The rise of "jailbreak" attacks on language models has led to a flurry of defenses aimed at preventing undesirable responses. We critically examine the two stages of the defense pipeline: (i) defining what constitutes unsafe outputs, and (ii) enforcing the definition via methods such as input processing or fine-tuning. To test the efficacy of existing enforcement mechanisms, we consider a simple and well-specified definition of unsafe outputs--outputs that contain the word "purple". Surprisingly, existing fine-tuning and input defenses fail on this simple problem, casting doubt on whether enforcement algorithms can be robust for more complicated definitions. We find that real safety benchmarks similarly test enforcement for a fixed definition. We hope that future research can lead to effective/fast enforcement as well as high quality definitions used for enforcement and evaluation.

Figures (6)

• Figure 1: Define and Enforce Framework. We believe modern jailbreaking defenses can be decomposed into defining what constitutes an unsafe vs safe (purple vs yellow) output and designing a system that enforces this definition. This enforcement can be done via preprocessing inputs, fine-tuning the underlying language model, or postprocessing outputs. If the resulting system is safe, it will only output text that is safe under the given definition.
• Figure 2: Enforcement Strategies for Purple Problem. Since the Purple Problem has a perfect definition, we focus on the Enforce stage as laid out in Figure \ref{['fig:defenses-framework']}. We consider a threat model where the attacker aims to find an input where the model outputs purple. A defender aims to control the input, model weights, and output to prevent outputting purple. We find that defenses that focus on input defenses and fine-tuning are not adversarially robust, whereas output filtering is.
• Figure 3: Attack perplexity under Llama-IT. We take natural prompts, prompts with adversarial suffixes, and prompts with adaptively trained adversarial suffixes and measure their log perplexity.

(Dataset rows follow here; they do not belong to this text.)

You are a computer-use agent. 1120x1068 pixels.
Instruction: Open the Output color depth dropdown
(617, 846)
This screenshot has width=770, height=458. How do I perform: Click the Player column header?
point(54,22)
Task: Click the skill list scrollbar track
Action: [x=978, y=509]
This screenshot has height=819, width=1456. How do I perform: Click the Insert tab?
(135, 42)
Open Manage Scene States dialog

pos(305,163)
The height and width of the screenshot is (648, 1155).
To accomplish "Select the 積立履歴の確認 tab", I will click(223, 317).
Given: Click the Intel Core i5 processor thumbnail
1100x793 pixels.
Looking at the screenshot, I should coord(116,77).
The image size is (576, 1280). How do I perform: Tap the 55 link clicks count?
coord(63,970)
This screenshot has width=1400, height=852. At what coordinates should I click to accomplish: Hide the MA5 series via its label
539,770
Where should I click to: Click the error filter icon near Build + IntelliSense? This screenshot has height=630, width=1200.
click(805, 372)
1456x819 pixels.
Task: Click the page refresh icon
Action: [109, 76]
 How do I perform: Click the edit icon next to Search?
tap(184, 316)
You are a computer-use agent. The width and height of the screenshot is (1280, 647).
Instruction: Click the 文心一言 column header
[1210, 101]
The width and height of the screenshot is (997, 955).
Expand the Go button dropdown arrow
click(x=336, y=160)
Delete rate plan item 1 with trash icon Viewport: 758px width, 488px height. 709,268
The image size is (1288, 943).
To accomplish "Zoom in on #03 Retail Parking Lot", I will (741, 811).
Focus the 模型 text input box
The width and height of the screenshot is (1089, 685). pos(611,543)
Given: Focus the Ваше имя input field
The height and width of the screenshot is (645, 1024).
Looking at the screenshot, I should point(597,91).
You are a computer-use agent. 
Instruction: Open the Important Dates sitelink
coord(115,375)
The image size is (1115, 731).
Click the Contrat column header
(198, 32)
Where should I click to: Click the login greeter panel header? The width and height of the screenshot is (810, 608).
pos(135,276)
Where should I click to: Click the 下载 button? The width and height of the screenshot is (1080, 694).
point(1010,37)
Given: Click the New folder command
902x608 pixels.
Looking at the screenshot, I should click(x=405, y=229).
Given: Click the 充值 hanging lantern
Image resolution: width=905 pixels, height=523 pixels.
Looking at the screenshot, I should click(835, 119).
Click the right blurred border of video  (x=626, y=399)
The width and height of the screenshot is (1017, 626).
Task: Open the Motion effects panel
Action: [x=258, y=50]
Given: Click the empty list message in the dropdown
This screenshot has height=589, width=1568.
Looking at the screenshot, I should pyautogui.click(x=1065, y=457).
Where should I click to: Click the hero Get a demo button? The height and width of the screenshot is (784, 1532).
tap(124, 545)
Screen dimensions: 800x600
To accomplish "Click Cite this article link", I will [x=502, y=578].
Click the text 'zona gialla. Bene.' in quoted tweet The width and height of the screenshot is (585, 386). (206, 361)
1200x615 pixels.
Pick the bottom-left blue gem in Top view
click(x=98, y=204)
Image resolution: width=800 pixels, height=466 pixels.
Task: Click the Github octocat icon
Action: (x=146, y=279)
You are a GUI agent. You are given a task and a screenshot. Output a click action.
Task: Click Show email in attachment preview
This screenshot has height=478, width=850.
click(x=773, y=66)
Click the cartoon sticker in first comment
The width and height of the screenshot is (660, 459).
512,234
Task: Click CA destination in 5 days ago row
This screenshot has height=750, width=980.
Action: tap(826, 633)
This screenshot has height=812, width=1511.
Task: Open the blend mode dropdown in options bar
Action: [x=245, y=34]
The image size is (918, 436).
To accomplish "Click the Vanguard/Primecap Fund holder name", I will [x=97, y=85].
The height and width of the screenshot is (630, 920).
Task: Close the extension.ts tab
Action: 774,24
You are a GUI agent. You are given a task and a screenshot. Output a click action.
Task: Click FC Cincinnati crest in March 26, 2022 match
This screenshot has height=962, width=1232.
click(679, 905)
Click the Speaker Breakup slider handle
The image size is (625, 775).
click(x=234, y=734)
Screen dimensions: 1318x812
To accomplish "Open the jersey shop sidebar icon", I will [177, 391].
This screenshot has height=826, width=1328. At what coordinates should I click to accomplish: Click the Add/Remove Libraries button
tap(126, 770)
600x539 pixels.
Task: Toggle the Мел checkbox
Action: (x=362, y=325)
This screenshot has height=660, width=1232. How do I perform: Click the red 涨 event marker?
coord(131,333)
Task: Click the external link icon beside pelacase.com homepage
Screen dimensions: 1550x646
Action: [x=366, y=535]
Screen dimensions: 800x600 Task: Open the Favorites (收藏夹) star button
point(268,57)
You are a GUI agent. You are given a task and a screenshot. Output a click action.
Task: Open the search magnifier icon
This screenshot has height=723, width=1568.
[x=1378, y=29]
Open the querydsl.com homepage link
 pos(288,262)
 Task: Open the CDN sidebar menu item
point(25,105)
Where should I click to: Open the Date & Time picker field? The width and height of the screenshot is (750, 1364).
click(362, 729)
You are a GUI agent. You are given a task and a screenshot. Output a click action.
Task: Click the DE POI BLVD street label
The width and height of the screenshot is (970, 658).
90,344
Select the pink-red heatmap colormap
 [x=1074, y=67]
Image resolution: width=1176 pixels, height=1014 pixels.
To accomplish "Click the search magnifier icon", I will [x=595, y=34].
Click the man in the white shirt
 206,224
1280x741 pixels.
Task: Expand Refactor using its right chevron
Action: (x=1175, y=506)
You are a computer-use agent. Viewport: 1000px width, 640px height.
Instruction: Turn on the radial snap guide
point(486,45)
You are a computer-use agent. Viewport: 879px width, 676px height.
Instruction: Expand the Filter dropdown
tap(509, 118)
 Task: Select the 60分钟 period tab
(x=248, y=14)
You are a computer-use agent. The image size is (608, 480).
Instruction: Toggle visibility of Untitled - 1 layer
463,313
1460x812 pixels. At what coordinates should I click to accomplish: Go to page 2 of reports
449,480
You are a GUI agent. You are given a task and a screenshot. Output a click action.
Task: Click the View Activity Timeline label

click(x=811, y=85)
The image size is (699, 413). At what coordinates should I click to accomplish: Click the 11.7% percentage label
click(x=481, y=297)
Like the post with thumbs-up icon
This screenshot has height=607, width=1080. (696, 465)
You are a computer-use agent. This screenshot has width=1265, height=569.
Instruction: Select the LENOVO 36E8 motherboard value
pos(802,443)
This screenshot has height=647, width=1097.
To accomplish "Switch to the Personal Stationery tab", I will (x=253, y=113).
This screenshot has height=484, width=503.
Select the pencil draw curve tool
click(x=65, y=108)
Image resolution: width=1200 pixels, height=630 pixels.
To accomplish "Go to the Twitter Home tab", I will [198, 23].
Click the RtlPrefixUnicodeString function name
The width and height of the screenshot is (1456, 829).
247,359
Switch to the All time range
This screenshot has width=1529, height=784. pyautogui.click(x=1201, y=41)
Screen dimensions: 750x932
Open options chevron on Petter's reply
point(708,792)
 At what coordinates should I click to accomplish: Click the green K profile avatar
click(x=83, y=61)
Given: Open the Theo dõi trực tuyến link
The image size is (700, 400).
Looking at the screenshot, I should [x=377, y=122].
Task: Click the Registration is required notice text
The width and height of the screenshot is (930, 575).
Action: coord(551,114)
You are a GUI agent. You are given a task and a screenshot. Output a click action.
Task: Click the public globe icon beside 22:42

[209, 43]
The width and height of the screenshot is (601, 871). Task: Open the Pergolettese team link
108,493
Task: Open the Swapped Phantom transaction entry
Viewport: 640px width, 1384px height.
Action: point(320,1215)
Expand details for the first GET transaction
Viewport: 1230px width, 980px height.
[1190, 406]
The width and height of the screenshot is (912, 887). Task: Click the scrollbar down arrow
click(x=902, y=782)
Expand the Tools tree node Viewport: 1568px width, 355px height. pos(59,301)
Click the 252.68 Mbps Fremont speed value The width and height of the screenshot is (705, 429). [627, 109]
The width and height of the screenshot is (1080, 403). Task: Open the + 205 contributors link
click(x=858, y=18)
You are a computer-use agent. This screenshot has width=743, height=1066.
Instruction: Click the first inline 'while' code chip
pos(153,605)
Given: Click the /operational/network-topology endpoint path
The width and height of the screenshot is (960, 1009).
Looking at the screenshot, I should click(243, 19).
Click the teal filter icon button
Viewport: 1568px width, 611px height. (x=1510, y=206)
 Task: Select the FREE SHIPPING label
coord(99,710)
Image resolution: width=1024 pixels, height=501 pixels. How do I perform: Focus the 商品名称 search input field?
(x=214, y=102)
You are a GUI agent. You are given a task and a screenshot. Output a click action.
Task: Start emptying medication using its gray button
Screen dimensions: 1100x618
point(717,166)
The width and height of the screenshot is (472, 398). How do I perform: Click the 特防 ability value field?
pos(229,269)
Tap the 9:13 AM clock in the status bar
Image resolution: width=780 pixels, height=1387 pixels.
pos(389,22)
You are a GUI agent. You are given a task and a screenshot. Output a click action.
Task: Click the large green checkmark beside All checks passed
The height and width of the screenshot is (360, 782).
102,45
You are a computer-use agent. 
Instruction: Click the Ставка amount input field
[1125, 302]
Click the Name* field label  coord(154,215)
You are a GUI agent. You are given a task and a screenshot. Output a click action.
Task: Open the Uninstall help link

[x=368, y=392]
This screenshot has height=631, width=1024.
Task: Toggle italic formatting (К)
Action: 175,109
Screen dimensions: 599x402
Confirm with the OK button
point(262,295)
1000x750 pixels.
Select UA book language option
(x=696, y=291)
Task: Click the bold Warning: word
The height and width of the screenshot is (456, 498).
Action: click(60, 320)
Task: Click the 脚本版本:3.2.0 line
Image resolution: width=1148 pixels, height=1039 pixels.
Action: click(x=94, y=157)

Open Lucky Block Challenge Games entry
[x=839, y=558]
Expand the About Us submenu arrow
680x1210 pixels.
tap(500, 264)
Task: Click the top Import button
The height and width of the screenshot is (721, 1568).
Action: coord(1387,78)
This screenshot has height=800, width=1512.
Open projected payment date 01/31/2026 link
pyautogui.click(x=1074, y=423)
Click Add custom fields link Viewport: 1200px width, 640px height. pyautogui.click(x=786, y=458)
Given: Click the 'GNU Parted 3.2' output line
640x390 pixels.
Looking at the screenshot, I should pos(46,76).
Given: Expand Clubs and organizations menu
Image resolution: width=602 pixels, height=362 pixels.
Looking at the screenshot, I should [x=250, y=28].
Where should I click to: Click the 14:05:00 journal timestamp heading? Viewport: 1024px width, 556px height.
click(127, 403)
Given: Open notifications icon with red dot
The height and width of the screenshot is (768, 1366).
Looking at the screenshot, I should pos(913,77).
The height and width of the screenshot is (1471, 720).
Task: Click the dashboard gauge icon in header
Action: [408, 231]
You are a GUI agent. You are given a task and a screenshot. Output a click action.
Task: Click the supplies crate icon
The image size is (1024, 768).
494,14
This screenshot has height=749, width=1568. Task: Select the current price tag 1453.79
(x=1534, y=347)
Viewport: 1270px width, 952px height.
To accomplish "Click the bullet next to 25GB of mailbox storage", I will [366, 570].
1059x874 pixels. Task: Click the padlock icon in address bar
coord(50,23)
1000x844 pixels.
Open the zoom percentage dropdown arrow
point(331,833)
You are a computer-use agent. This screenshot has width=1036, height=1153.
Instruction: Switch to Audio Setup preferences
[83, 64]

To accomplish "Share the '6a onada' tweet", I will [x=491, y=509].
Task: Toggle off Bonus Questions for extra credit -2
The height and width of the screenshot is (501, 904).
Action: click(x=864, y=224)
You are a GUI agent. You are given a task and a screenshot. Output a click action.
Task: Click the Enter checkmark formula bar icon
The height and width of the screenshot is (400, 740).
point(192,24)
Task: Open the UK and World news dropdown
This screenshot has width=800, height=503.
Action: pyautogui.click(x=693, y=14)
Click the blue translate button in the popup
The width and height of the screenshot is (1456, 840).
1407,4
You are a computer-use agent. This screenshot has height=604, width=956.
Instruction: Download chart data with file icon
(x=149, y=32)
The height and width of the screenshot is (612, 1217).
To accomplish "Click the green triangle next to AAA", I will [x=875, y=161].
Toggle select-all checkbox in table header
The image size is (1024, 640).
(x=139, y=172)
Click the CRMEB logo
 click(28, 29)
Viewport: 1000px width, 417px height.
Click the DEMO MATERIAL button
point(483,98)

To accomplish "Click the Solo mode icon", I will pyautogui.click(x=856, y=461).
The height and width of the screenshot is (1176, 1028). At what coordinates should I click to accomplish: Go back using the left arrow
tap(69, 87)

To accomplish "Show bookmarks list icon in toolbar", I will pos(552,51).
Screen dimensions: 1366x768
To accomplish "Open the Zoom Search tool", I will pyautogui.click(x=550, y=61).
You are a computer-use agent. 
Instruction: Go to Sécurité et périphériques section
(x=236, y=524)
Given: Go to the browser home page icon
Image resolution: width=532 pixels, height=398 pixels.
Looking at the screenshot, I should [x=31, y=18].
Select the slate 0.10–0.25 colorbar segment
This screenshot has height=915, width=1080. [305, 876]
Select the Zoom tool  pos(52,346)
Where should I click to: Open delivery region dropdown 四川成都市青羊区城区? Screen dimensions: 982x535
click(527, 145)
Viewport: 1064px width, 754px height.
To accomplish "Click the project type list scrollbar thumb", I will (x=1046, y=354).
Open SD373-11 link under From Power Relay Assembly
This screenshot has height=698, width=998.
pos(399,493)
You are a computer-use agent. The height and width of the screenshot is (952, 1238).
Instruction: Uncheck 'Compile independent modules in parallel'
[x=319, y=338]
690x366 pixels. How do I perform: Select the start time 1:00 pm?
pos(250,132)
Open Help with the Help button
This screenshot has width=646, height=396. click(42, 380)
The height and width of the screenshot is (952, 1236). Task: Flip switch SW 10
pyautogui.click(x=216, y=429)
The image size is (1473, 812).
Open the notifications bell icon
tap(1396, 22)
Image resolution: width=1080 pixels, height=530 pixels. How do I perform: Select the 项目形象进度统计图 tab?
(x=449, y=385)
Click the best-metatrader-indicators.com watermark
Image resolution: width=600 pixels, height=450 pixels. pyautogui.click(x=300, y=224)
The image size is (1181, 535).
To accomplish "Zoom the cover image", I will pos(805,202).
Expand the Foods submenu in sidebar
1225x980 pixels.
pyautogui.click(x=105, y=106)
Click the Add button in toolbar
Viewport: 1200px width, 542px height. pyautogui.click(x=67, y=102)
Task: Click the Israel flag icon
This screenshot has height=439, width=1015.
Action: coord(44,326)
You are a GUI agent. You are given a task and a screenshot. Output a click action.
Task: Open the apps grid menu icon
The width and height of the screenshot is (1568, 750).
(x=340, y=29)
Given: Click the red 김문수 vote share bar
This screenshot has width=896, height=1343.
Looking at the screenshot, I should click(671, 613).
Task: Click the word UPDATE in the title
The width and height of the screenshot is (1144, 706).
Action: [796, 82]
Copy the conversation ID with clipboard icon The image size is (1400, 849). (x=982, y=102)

The perplexity defense can perfectly distinguish the basic attacks from the natural prompts. However, the adaptive attack lowers the perplexity of adversarial inputs well below natural prompts. Vicuna and Llama-2-chat in Appendix \ref{['sec:perplexity-attack']}
• Figure 4: Convergence over training (1) The left shows the convergence of the reward margin over 3 epochs of training. The models fine-tuned with their optimal learning rate and $\beta$ factor are trained until saturation. Thus, models have been trained to be as robust as possible with DPO. (2) The right shows the defense success rate on natural prompts converging at 100% on models trained with only 10% of the dataset.
• Figure 5: Fine-tuning Convergence The left shows the optimization loss for GCG suffixes becoming 0 with more optimization steps. This means that the DSR also becomes 0% as the optimization step increases.